Falk negó y guardó silencio. Fowler prosiguió:
– Muy bien, entonces. Hablemos de los yemeníes. Son siete en total, creo, todos menos uno han sido interrogados, según el registro, por individuos que no dejaron sus números de identificación. ¿Por qué lo autorizó usted?
Así que Fowler también había visto aquellos registros, lo que le hizo ver el robo de los mismos para Bo a una luz completamente distinta.
– Yo no he autorizado nada, y menos eso. Y también a mí me gustaría saber quiénes han sido.
– Para ser del FBI, no se le da muy bien mentir, ¿sabe?
En aquel momento, Falk podía verse en un espejo. O, mejor dicho, como si se mirara en un espejo-ventana desde la sala de observación de una cabina de interrogatorios.
Estaba allí sentado, todavía chorreando, con cara de susto, con la luz un poco más brillante de la cuenta en los ojos mientras su fatiga empezaba a dejarse notar. Esquivaba las respuestas desviando la vista hacia el rincón. Evitaba mirar a Fowler a los ojos, manifestando ignorancia incluso cuando admitía conocimiento.
Fowler tenía razón. Falk era descuidado y actuaba estúpidamente o, peor todavía, como un mentiroso.

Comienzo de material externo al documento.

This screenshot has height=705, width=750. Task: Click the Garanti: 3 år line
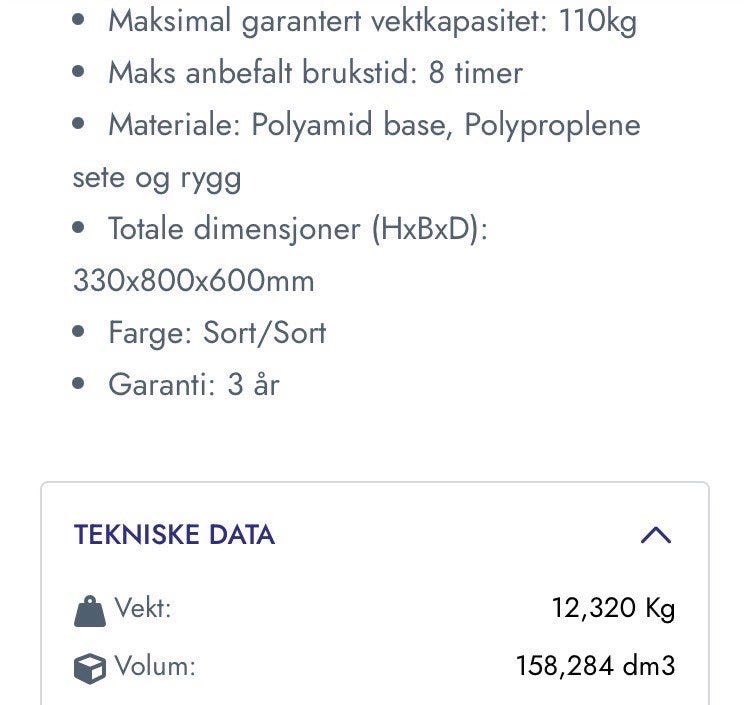193,385
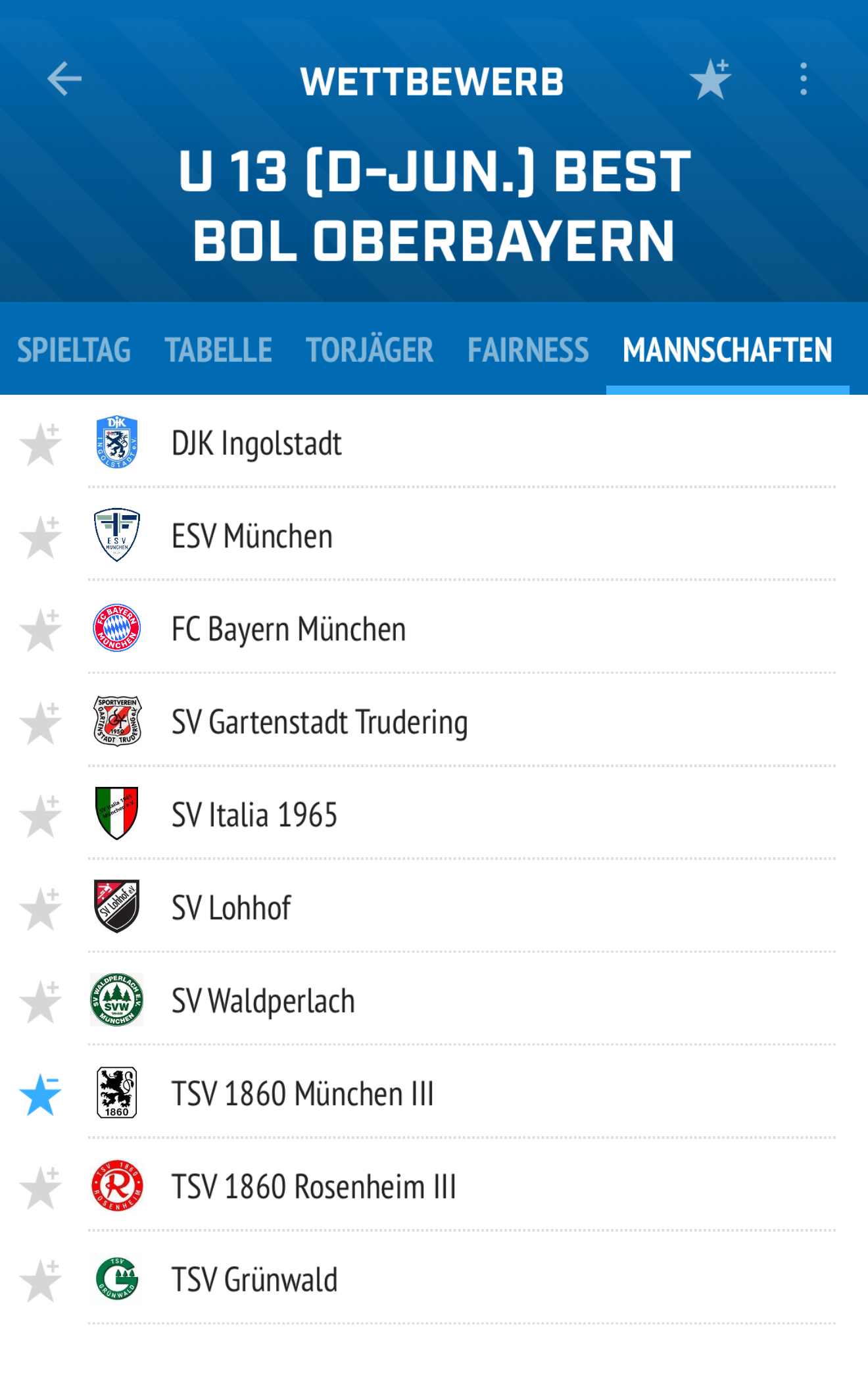868x1379 pixels.
Task: Click the SV Waldperlach green logo
Action: [116, 999]
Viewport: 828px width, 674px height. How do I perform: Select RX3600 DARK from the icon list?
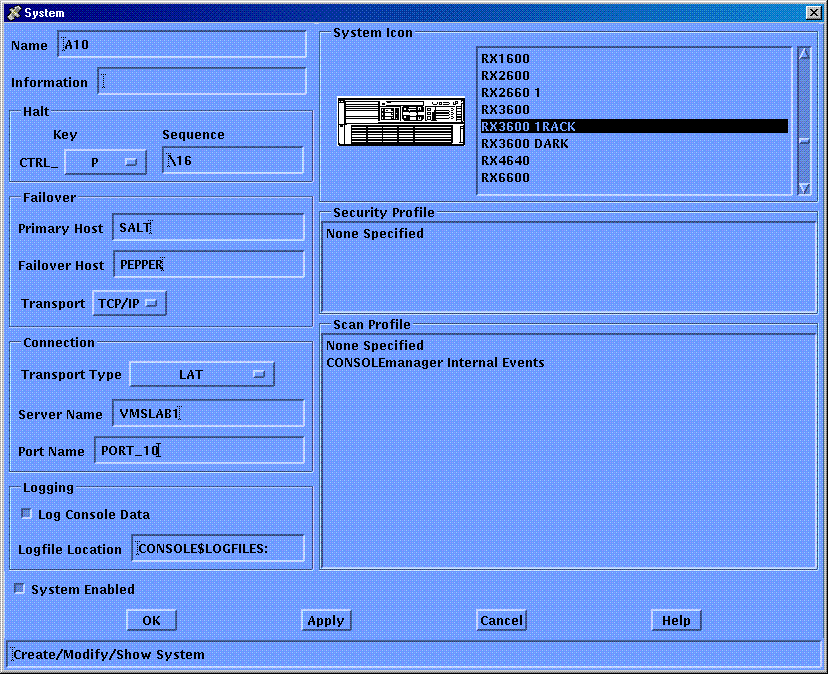(524, 144)
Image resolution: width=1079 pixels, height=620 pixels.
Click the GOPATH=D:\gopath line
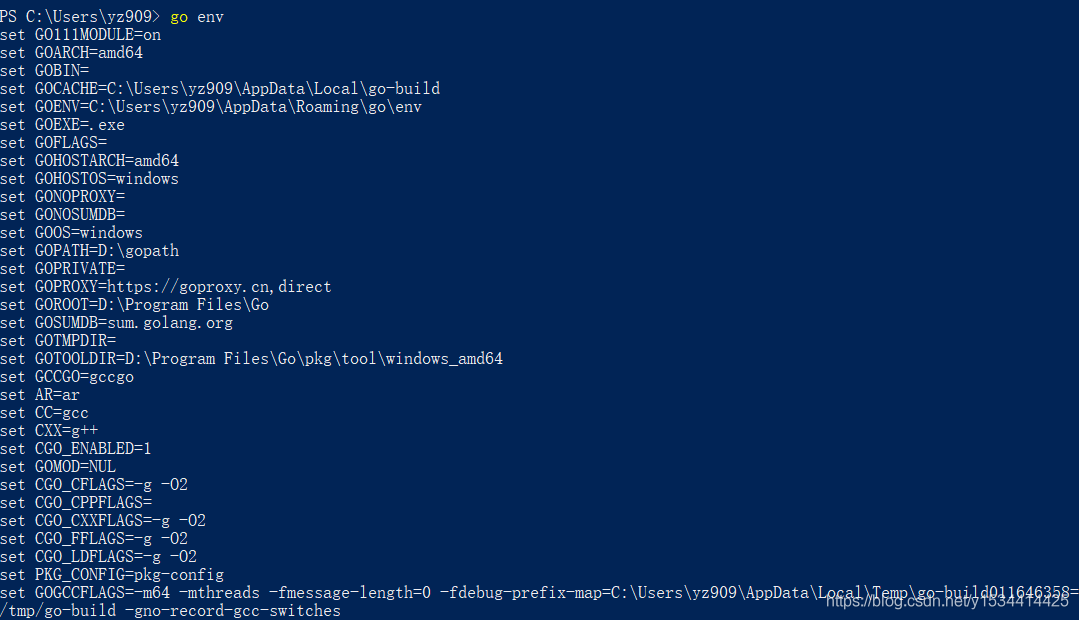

Bien, pues se había acabado. Hora de tomar el control. Se dio la vuelta y miró a Fowler a los ojos, manteniendo las manos en el regazo y sin hacer gestos triviales ni evasivos. Adoptó la pose de quien no tienen nada que ocultar, y tampoco nada que proponer: bueno, nada, excepto un pequeño detalle para cubrir el paso en falso que acababa de dar admitiendo que estaba al tanto de los interrogatorios a los yemeníes. A partir de ese momento, no dejaría ni una sola pista que Fowler pudiese seguir.
– Mire, yo también comprobé esos registros. Lo mismo que debe haber hecho usted. Pero lo hice en el curso de la investigación de Ludwig. Verifiqué todas las salidas registradas durante su guardia. Un asunto rutinario. Pero yo no era ninguno de esos individuos, ni autoricé a ninguno. Habré hablado con tres de esos yemeníes en total, pero ante todo con Adnan. Y ahora le han trasladado donde no puedo verlo.